The task: Output only this range of the data below: the line that contains "Where should I click to: Click" through the final line, both ends included, each retyped exactly.

Study material:
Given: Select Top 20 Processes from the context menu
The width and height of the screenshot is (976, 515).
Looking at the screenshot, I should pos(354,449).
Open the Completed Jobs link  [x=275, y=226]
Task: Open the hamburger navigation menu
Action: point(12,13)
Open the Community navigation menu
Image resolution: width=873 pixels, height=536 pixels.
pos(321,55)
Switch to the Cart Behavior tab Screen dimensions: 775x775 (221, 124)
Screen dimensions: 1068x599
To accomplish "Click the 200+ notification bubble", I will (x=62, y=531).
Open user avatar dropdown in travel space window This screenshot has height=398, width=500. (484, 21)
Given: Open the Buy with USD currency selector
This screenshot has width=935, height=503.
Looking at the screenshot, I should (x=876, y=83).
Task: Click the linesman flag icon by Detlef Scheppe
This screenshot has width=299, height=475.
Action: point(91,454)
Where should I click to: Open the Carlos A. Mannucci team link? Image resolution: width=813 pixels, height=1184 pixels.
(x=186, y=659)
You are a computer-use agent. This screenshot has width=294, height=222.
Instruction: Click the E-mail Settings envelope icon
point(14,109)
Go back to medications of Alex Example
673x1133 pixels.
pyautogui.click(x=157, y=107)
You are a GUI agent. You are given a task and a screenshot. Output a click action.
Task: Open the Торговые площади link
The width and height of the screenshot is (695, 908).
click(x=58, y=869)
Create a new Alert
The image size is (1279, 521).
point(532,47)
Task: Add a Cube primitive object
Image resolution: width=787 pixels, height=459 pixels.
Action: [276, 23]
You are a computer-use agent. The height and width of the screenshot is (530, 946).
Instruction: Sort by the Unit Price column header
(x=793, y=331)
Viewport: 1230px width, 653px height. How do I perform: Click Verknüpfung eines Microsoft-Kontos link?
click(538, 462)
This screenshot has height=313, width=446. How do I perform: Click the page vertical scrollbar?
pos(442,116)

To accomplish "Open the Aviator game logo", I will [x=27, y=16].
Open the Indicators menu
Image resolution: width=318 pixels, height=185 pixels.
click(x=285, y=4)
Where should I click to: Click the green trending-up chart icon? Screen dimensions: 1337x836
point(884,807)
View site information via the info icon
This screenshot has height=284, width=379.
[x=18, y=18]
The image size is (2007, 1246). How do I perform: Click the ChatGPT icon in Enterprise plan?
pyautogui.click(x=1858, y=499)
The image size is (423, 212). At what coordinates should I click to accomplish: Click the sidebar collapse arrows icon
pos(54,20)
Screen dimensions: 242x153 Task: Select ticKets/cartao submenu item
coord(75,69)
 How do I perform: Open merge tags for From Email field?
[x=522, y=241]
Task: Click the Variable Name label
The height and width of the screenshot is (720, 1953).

Answer to the problem:
Where should I click to: Click the green trending-up chart icon? Screen dimensions: 1337x836
point(884,807)
View site information via the info icon
This screenshot has height=284, width=379.
[x=18, y=18]
The image size is (2007, 1246). How do I perform: Click the ChatGPT icon in Enterprise plan?
pyautogui.click(x=1858, y=499)
The image size is (423, 212). At what coordinates should I click to accomplish: Click the sidebar collapse arrows icon
pos(54,20)
Screen dimensions: 242x153 Task: Select ticKets/cartao submenu item
coord(75,69)
 How do I perform: Open merge tags for From Email field?
[x=522, y=241]
Task: Click the Variable Name label
The height and width of the screenshot is (720, 1953).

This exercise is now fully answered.